I also kind of assume its bigger flex for a flat serve, that would make sense as some servers that serve more flat sometimes like Djokovic or Murray get more flexion than Fed, Fed actually never serves flat, even his "flat" serves have a ton of spin so I wouldn't rly call them flat, more like topspin or topspin slice alot of times, maybe thats why his finishes are all similar to this.

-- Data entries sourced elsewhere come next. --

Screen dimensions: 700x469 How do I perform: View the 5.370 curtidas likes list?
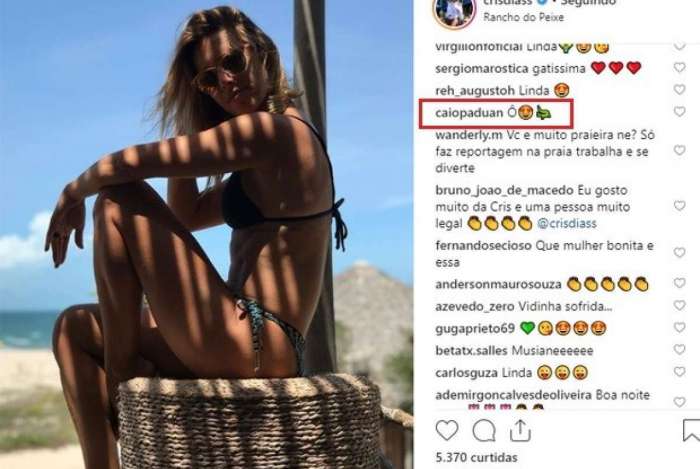[476, 457]
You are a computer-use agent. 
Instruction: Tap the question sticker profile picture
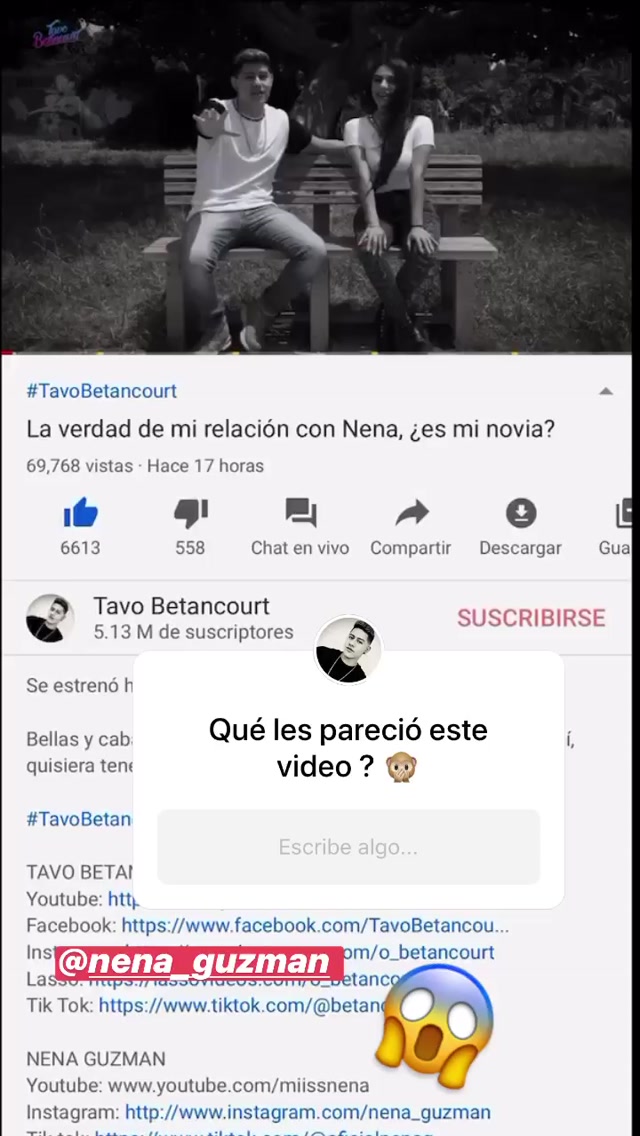coord(348,650)
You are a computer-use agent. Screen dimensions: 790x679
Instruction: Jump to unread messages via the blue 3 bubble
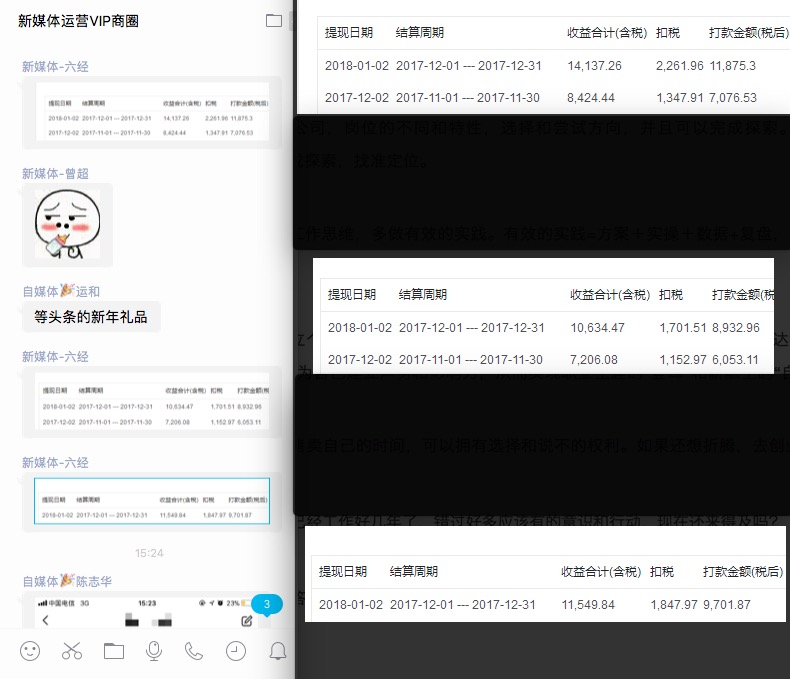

Maybe its also because I was serving at the service box, where you need to serve more down, that could also add even more to this effect.
 
Nothing obviously wrong to my eye, but others might see something. @Chas Tennis , how does that look to you?
........................

At 60 fps the camera captures one frame every 16.7 milliseconds. (millisecond = 1/1,000 sec.)

At 240 fps the camera captures one frame every 4.2 milliseconds. At 240 fps I see about 7 frames of rapid ISR leading to impact. That time of strong ISR before impact is about 29 milliseconds (4.2 ms x 7 fr).

A 60 fps camera would capture one or two frames at random times during the critical ISR of 29 millisecond leading to impact. I can't evaluate the fastest parts of the serve with 60 fps.

240 fps with small motion blur. About 7 frames of fast ISR before impact, 29 milliseconds. Lasts only 1/4 second when played back at 30 fps. Look carefully or you will miss it. 240 fps captures 4 frames for each frame captured at 60 fps. The camera is looking along the ball's trajectory so some of the arm and racket angles show up well. The rapidly changing forearm-to-racket angle shows up well with 7 frames captured. Look at the shadows at the elbow. Masking tape markers would be clearer.
To do stop action single frame on Vimeo - click Vimeo, full screen, hold down the SHIFT KEY and and use the ARROW KEYS. Sometimes frames are skipped on Vimeo.

A poor and possibly misleading way to examine the serve at 60 fps would be to repeat many serves and assume that they are all identical. 3 or 4 markers, blue painter's tape, could be placed around, just above and near the elbow (between the elbow and shoulder joint) to indicate the ISR of the upper arm. The camera would have to catch the elbow close up and motion blur would have to be small.

With a frame or two here and there somebody could make sense of it with many serves. But you really do not know the time of impact either with 60 fps so it might be a statistical challenge to work out the event vs timing, particularly the 25-30 milliseconds of ISR before impact.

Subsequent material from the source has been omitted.